PolyFilter
Filters reads to remove those with suspicious homopolymers using entropy analysis, depth filtering, and quality assessment.
Basic Usage
polyfilter.sh in=<input reads> out=<filtered reads>
Polyfilter identifies and removes reads containing artificial homopolymers commonly introduced by sequencing errors or library preparation artifacts. The tool uses multiple complementary approaches including homopolymer length analysis, entropy calculations, depth-based filtering, and quality score assessment.
Filtering Logic
Reads are filtered using a multi-tier approach:
- Strict filters: Reads are always discarded if they fail ldf2, entropy2, or minpolymer2 thresholds
- Combined filters: Reads are discarded if they fail minpolymer AND at least one of (ldf OR entropy)

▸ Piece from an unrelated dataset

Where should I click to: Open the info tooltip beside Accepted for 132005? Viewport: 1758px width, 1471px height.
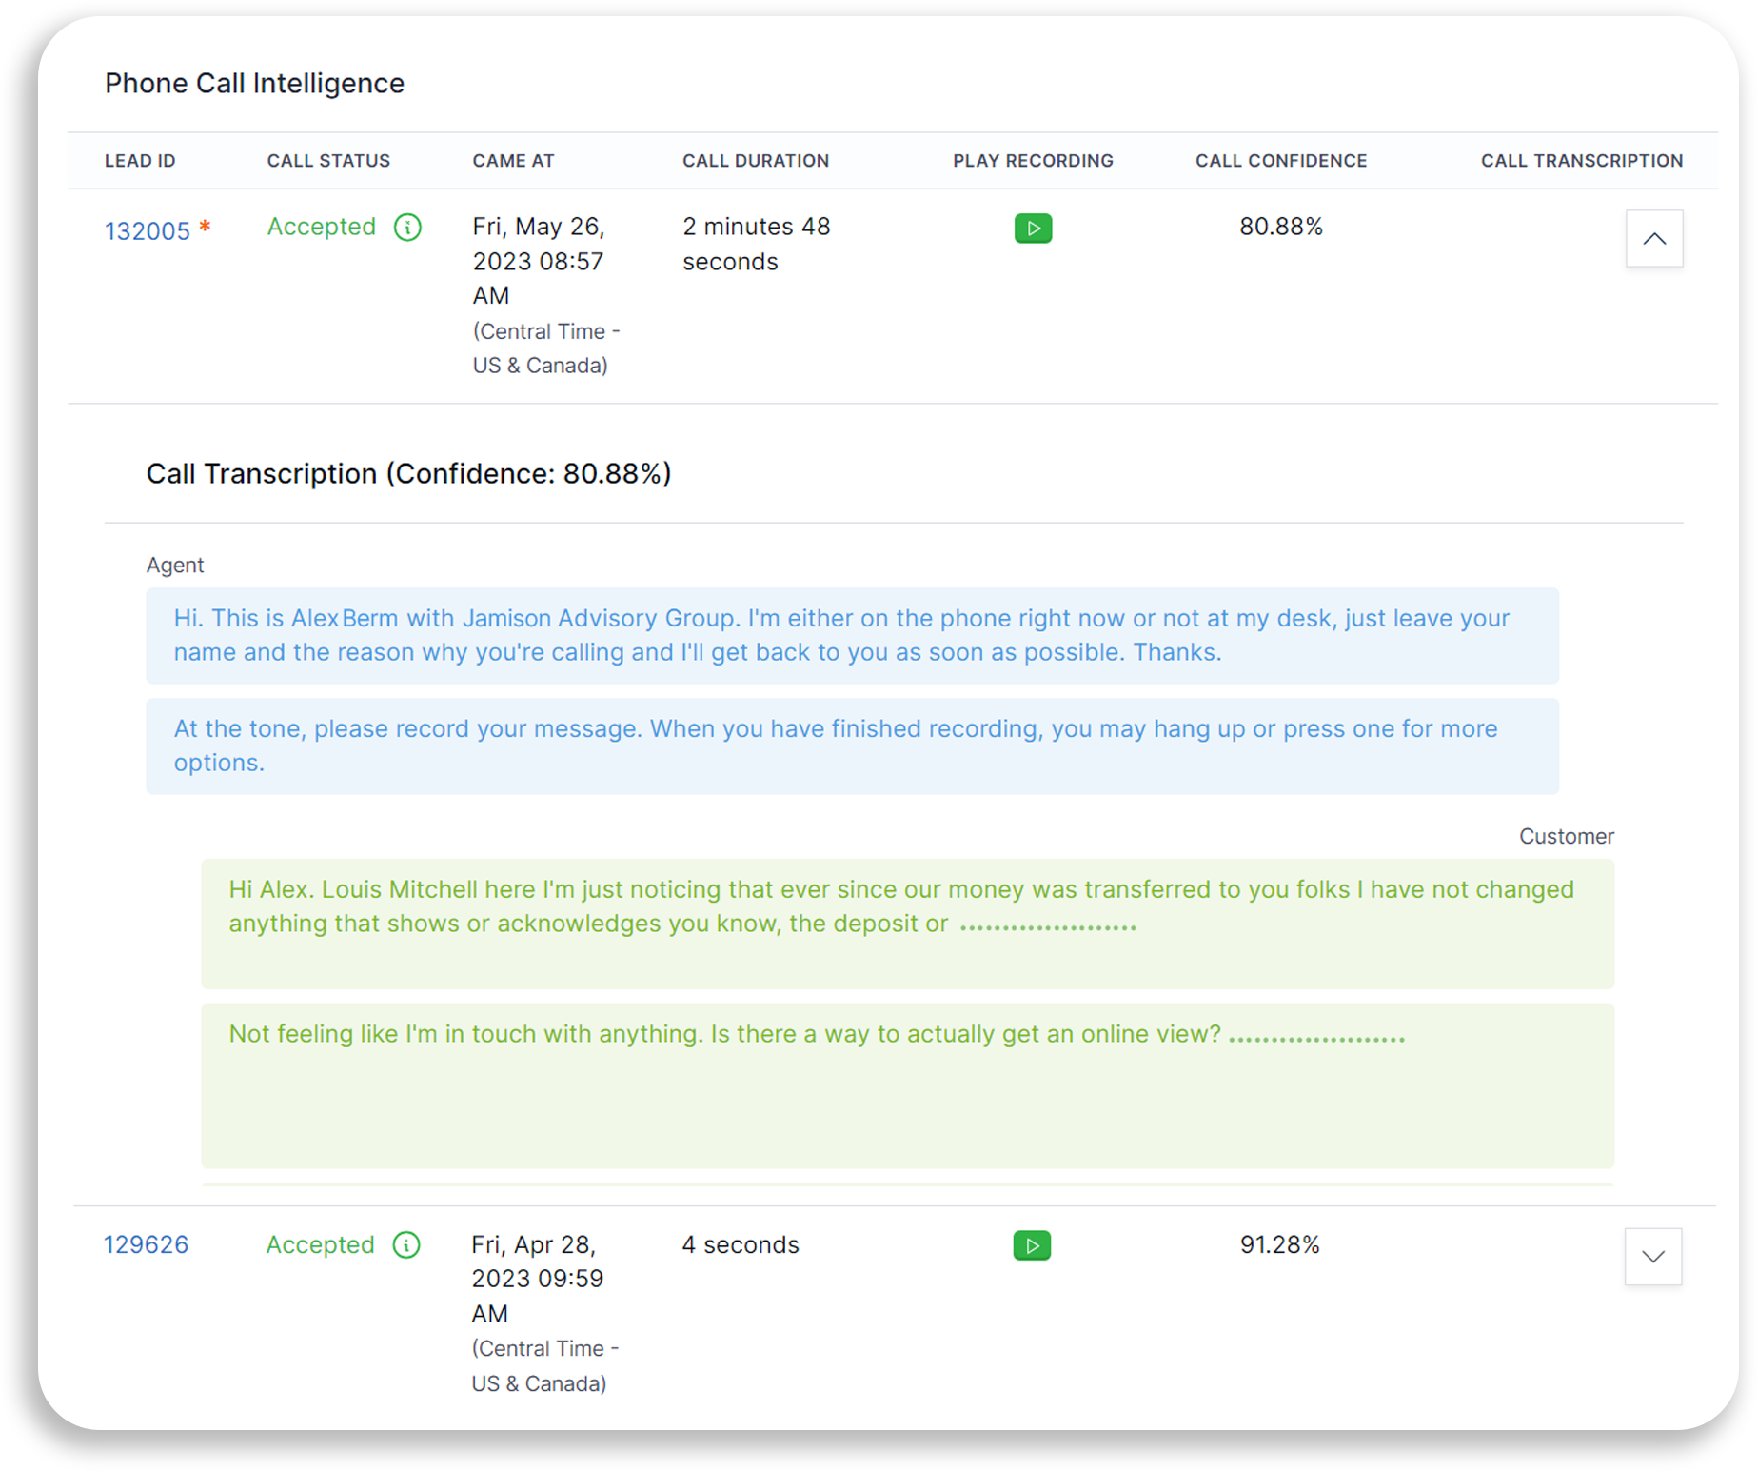pyautogui.click(x=407, y=228)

- Pair filtering: If either read in a pair is discarded, both reads are removed
Parameters
Parameters are organized by their function in the filtering process, matching the structure in polyfilter.sh.
File parameters
- in=<file>
- Primary input, or read 1 input.
- in2=<file>
- Read 2 input if reads are in two files.
- out=<file>
- Output for clean reads.
- outb=<file>
- Output for bad (homopolymer) reads.
- extra=<file>
- Comma-delimited list of additional sequence files. For depth-based filtering, set this to the same as the input.
- overwrite=t
- (ow) Set to false to force the program to abort rather than overwrite an existing file.
Hashing parameters
- k=31
- Kmer length for Bloom filter construction. Must be between 1 and 31 inclusive.
- hashes=2
- Number of hashes per kmer. Higher values generally reduce false positives at the expense of speed. Default is 3 in Java code but 2 in shell script.
- sw=t
- (symmetricwrite) Increases accuracy when bits>1 and hashes>1 by using symmetric hash functions.
- minprob=0.5
- Ignore reference kmers with probability of being correct below this threshold (affects fastq references only).
- memmult=1.0
- Fraction of free memory to use for Bloom filter. 1.0 should generally work; if the program crashes with an out of memory error, set this lower. Higher values increase specificity.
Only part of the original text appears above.